AMD Steers a New CourseFebruary 20, 2012
Author: Kevin Krewell
At AMD’s annual analyst day, its new CEO, Rory Read, delivered an impassioned speech on the company’s future, and the company laid out its roadmap for 2012 and 2013. In discussing the roadmap, Read emphasized that AMD is pursuing what he called “an ambidextrous and agile system architecture.” The company proceeded to open the door for the inclusion of ARM cores and other third-party intellectual property (IP) on its chips. The company did not, however, go as far as announcing an ARM license as some analysts had expected.

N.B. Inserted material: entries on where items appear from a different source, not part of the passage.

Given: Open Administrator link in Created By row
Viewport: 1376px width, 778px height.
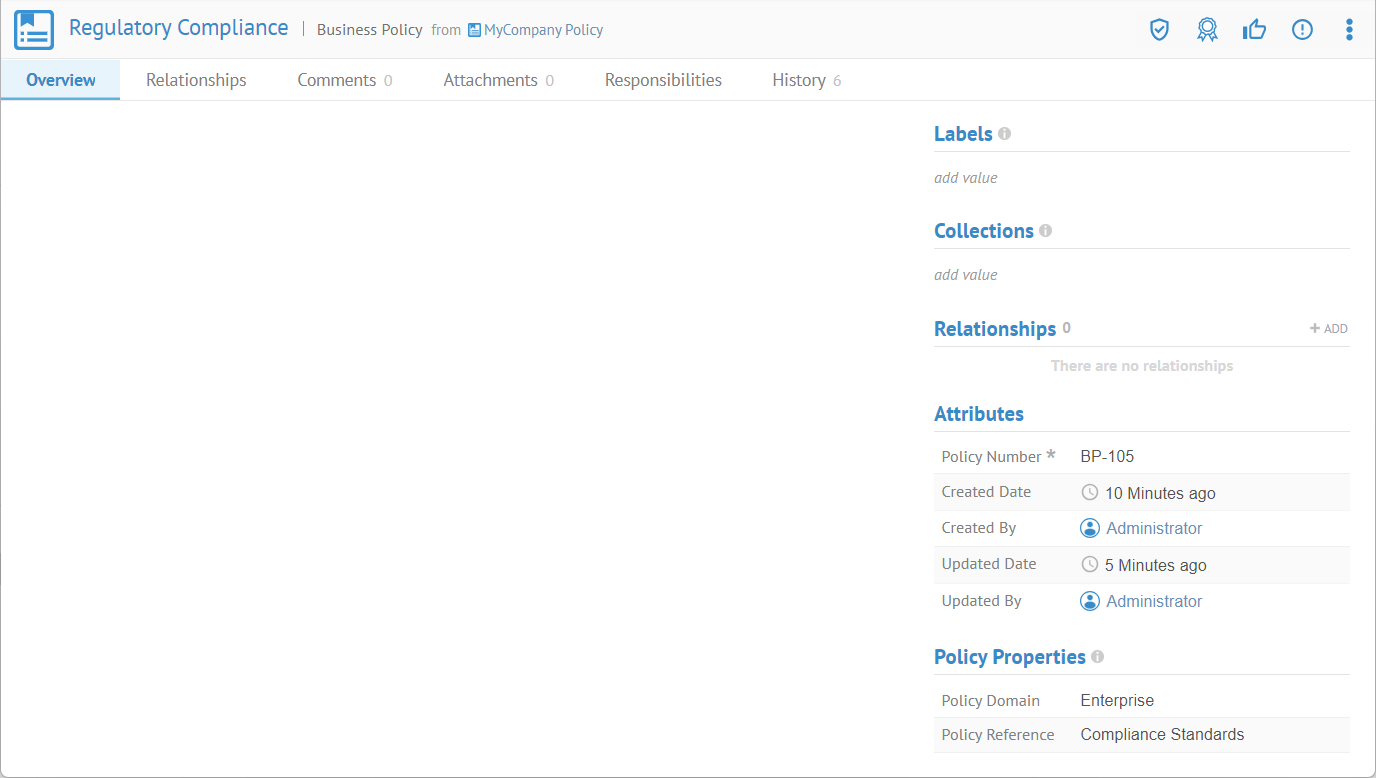Looking at the screenshot, I should click(x=1153, y=528).
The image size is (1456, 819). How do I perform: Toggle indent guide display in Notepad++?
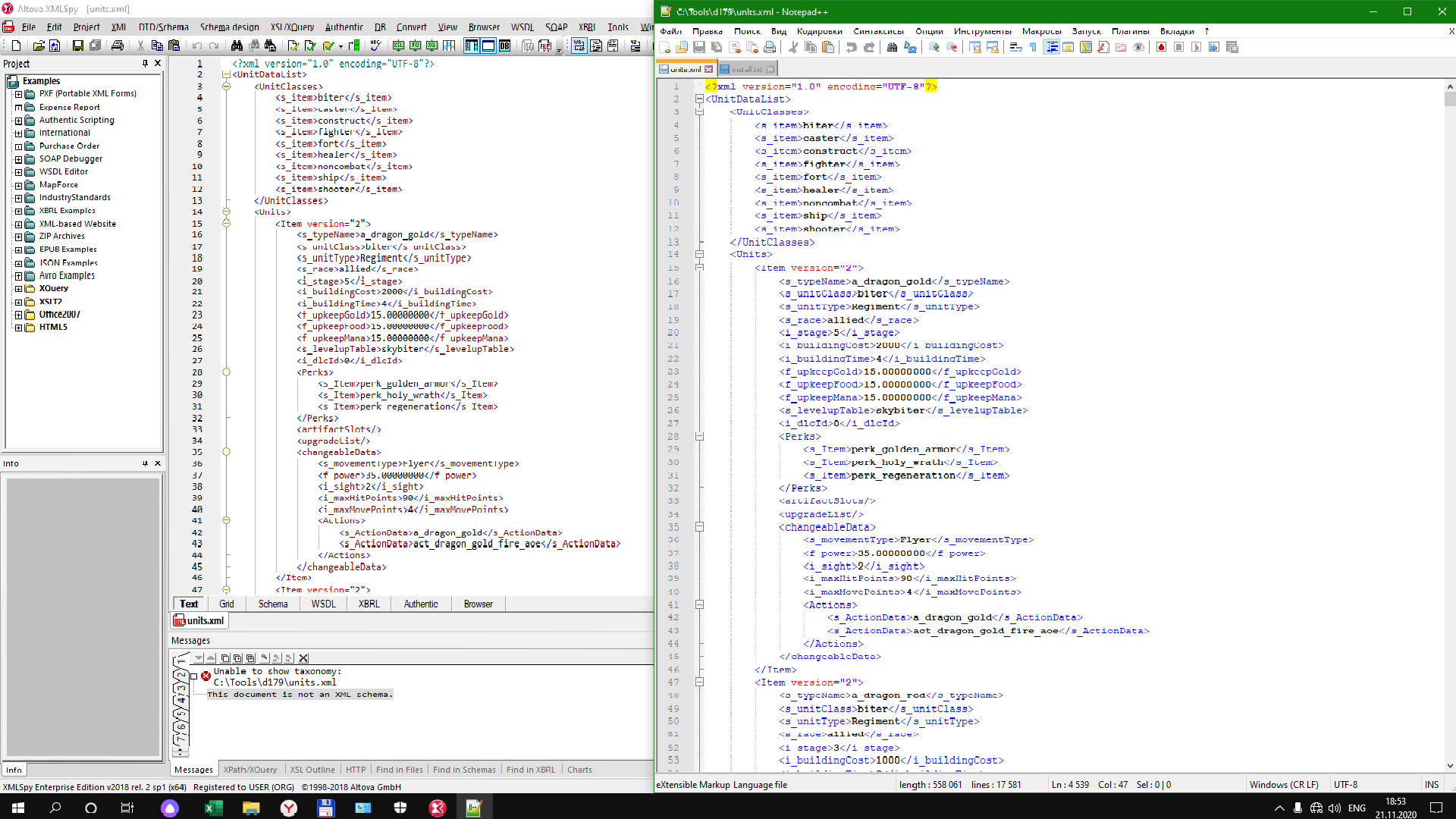[1052, 47]
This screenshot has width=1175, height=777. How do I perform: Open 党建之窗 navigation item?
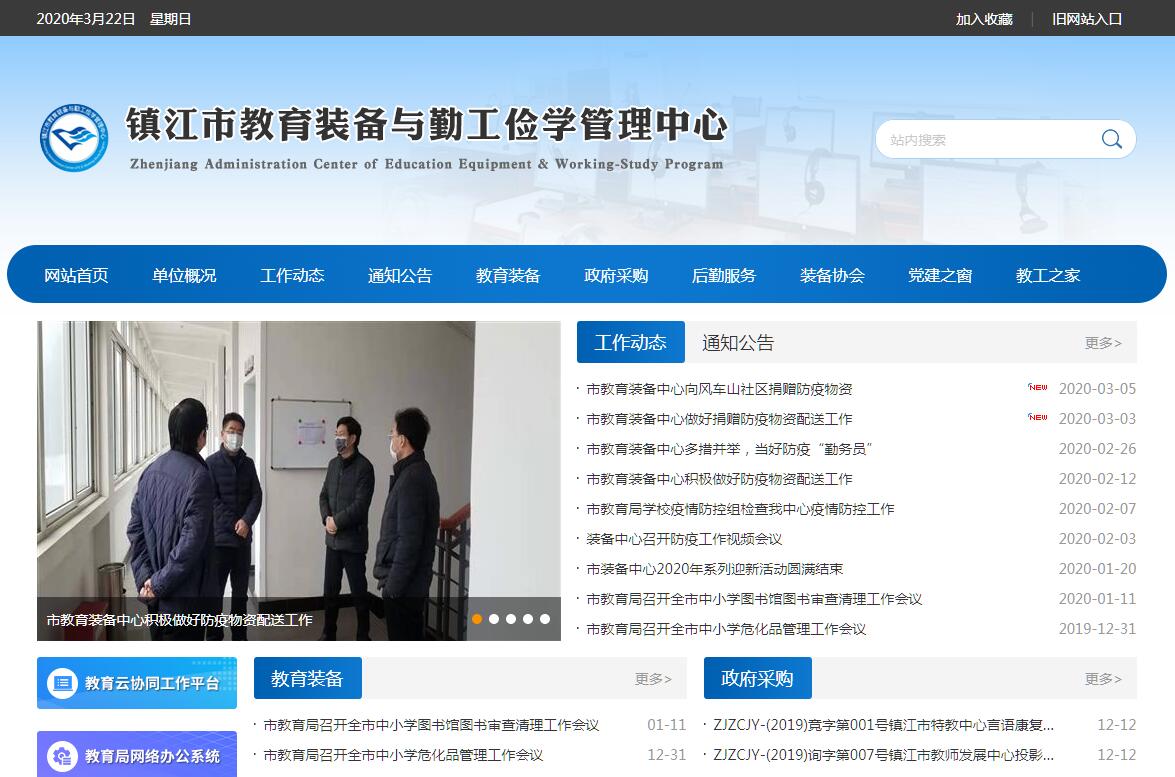point(940,275)
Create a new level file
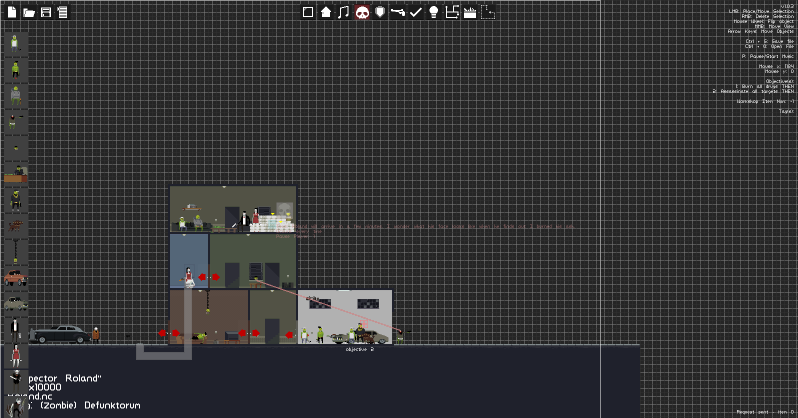The height and width of the screenshot is (418, 798). (x=12, y=12)
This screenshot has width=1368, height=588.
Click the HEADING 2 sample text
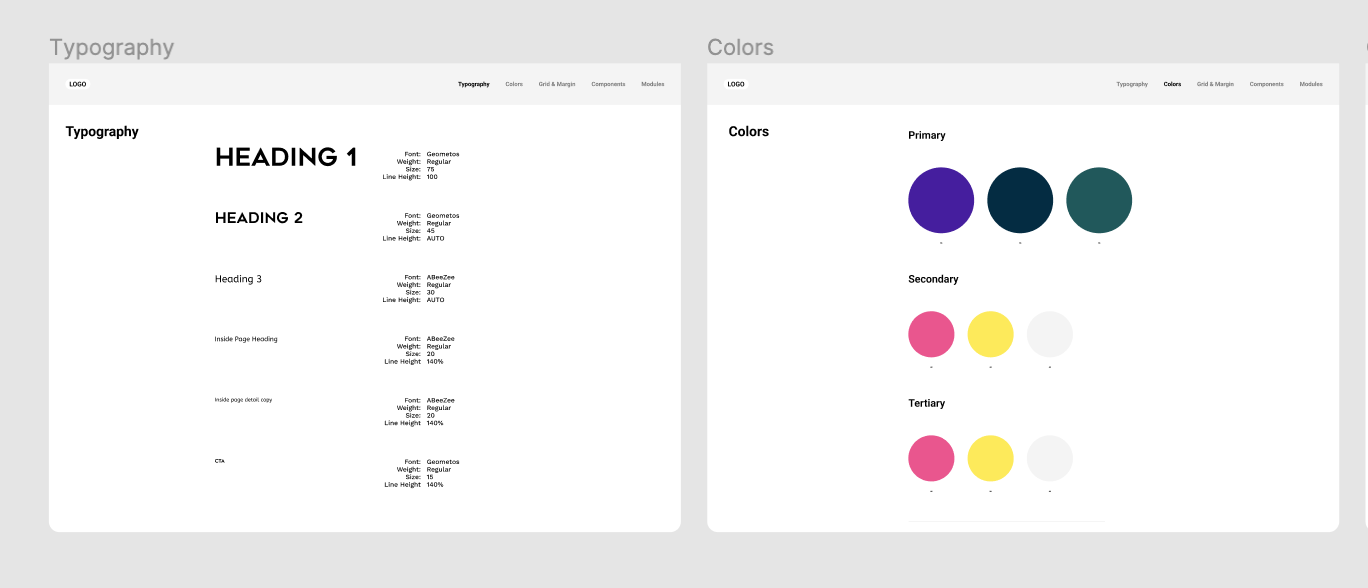[259, 218]
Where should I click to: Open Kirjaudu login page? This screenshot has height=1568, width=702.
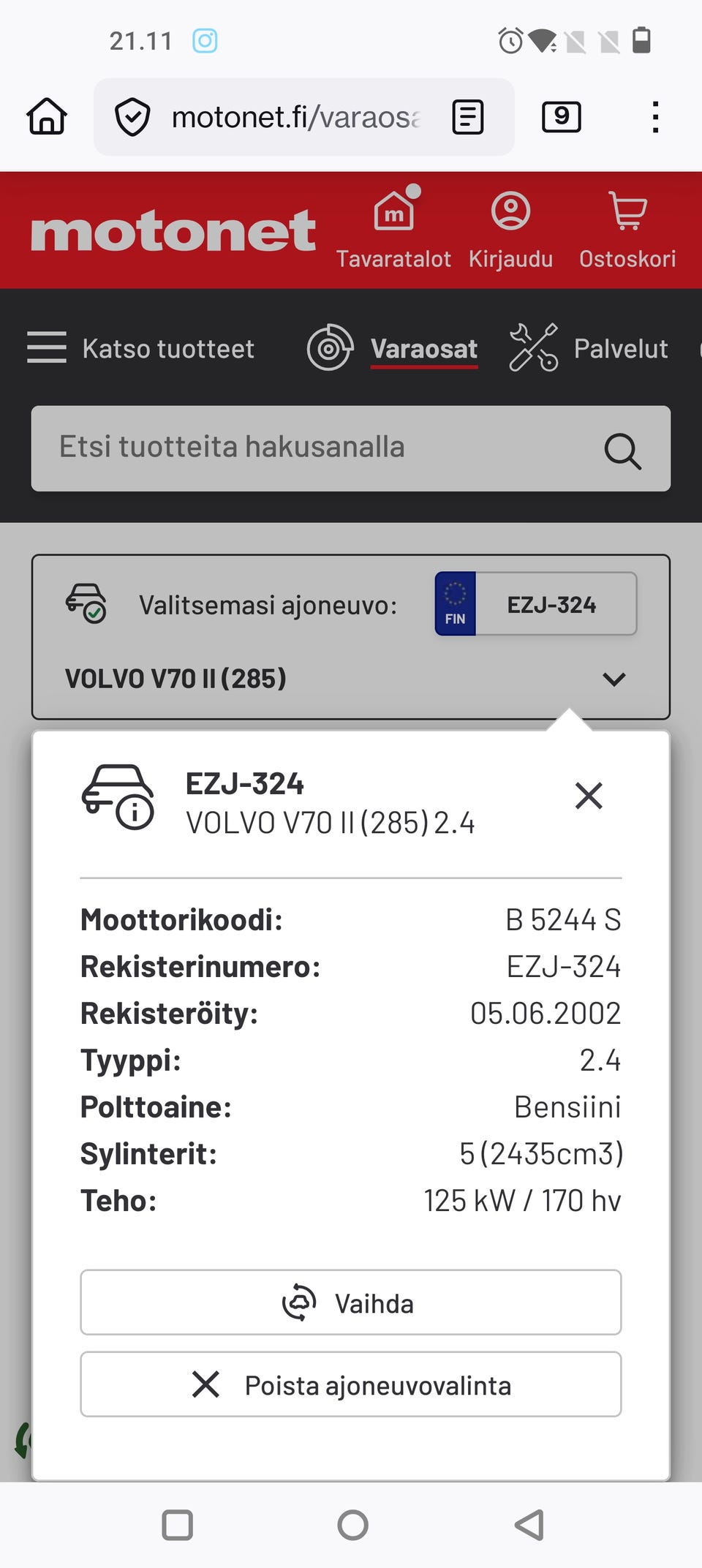pyautogui.click(x=510, y=229)
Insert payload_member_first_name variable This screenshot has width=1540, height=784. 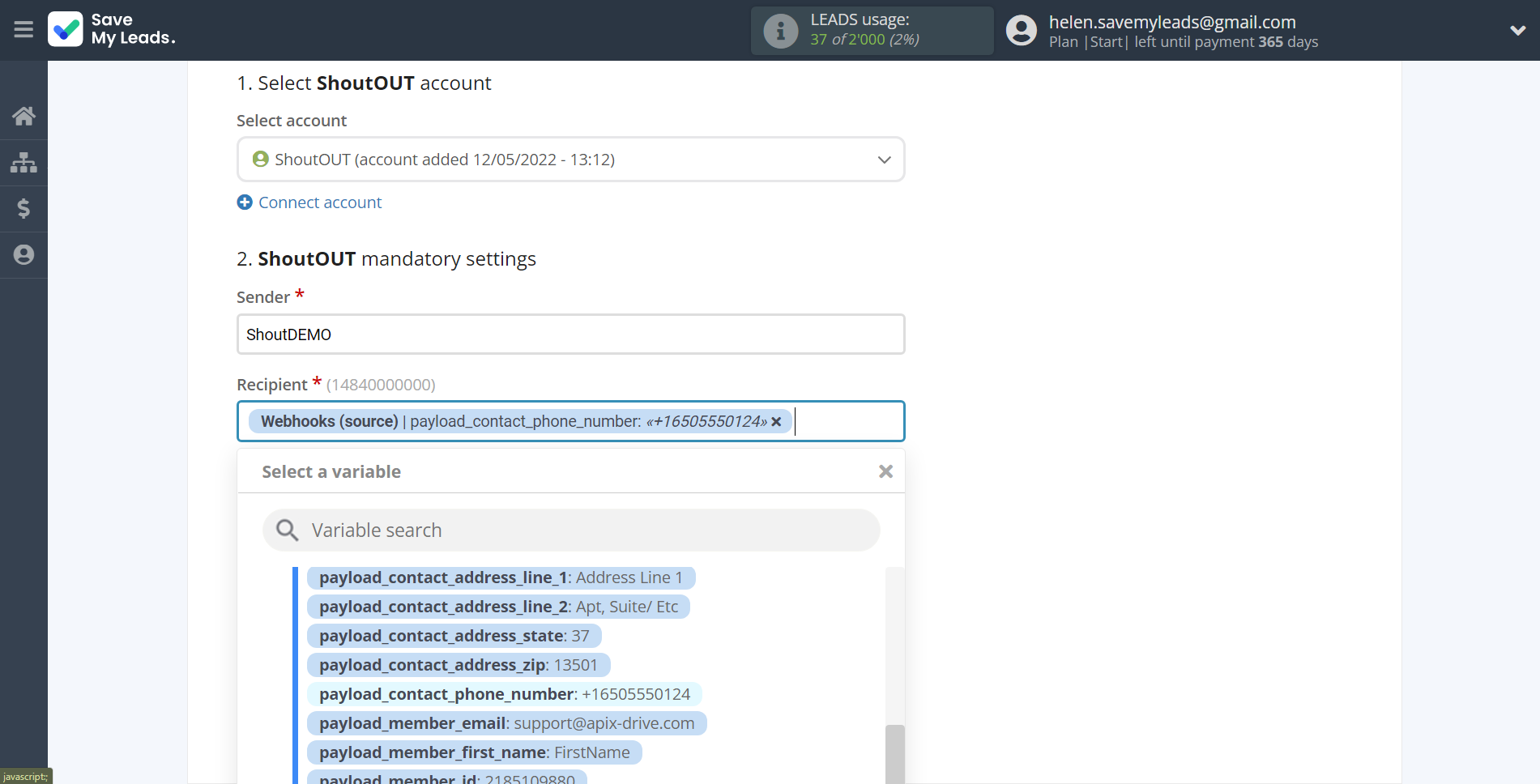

In general, AMD’s roadmap did not diverge from the path set down by Read’s predecessors, but the company has only recently added new engineering and operations leadership, so the new team may take longer to plot a different direction. To build a new future for his company, Read added experienced industry veterans Mark Papermaster to run engineering and Lisa Su to manage the business units.
The sole new item was a line of low-power processors designed for tablets. Hondo is a new ultra-low-voltage processor targeting 4.5 watts and is intended to fit into a tablet. Although Hondo consumes over twice the power of a typical ARM SoC processor, it is close to Intel’s 32nm N family of Atom processors (3.5–6.5W), which have served in a few (low-volume) tablets. AMD will offer Hondo in single- and dual-core versions. Depending on clock speeds, the processor should offer better graphics performance and competitive CPU performance relative to Atom.
In its 2013 roadmap, AMD will move nearly all client processors to 28nm technology, with the exception of high-end enthusiast processors that rely on derivatives of 32nm server chips. AMD’s server roadmap includes new products, but the number of CPU cores at each price point will remain unchanged from the 2011 roadmap, as will the sockets and the 32nm SOI process. The 2012-2013 products will rely on the Piledriver core, which has new ISA extensions and slightly improved performance compared with Bulldozer.
The company is creating a consortium under the Heterogeneous System Architecture (HSA) Foundation banner to build a framework to speed the development of heterogeneous applications. Over time, HSA should allow programming models with relaxed programming constraints.
AMD hopes to break out of its unhealthy duopoly with Intel by expanding into other markets. Although it can attempt to differentiate itself on the basis of design and marketing, it cannot escape competing with Intel in the market.